2. to attribute this to PREVAH's 'knowledge' of the driving processes (such as the additional climate data it gets to calculate ET) different constraints (or no constraints) for the glacier extent, the internal mass balance constraint that the LSTM doesn't have (could the application of a mass-conserving LSTM improve the situation)?l.584 You earlier mention that this interpretation of low-flow performance requires caution and I don't see this adequately evaluated in your paper to merit mentioning this in the short conclusion.
Minor comments:l.93 when does the data end/what was your cutoff? Mention the spatial resolution.
l.96 PRISM and SYMAP - reference and spell out on first use
l.102 how did you spatially average in detail? Extract entire cells or did you 'split' cells? If the catchment area is small and the grids large, you can introduce errors particularly in mountainous terrain.

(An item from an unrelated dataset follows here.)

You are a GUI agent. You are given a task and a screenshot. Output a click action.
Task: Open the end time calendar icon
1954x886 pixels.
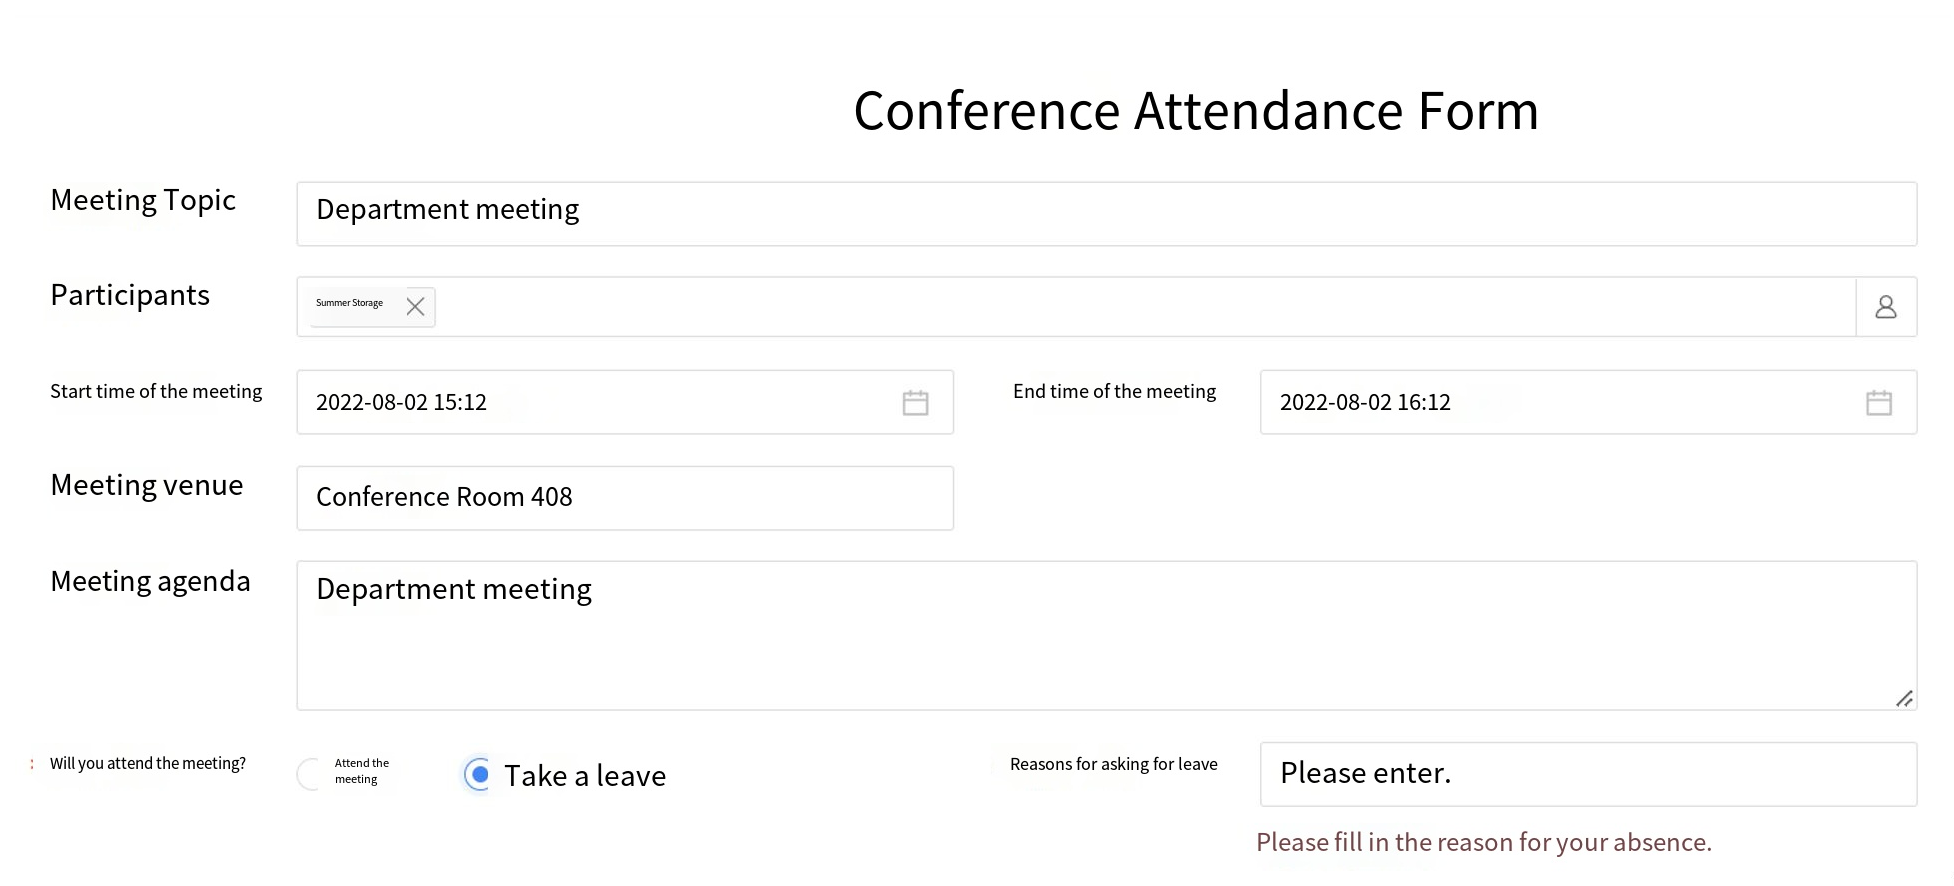(1878, 403)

l.116 Can you give a rational why you used topsoil information only?
l.126 suggest to add that it is based on the CMIP5 framework
l.129 you earlier write that the resolution was 2km - how is the product downscaled from the 12-50km CORDEX resolution to 2km?
l.148 Suggest to make it clearer whether you did any glacier simulations of if this was Brunner et al. 2019b work.
l.150 I think you mean section 3.2
l.185 in section 2.5 you cite Brunner et al. 2019b as the source for the glacier data
l.201 I don't see the 24 tested alternatives in Kraft et al. 2025 section 3.6 - seems you employed the pre-print version of their approach?
l.251 fig 4: suggest to add the number of catchments per boxplot (n=x) in the caption.
l.261 I don't think DJF is a period where much melt dynamics is going on in Switzerland and JJA is not really low flow in most of the catchments (you mention this yourself in l.271-272)
l.262 add that this is about the annual panel
l.307 I think the LSTM surpasses PREVAH by 2060, or?
l.327 fig 8 caption "(mm period−1 vs 1991–2020) for 2071-2100" I think you mean something like 2071-2100 - 1991–2020?
l.476-482 the language here suggests we are still in results. Suggest to rephrase.
l.539 deeper deeper
l.576 whether
l.715, l.623 provide links to final paper?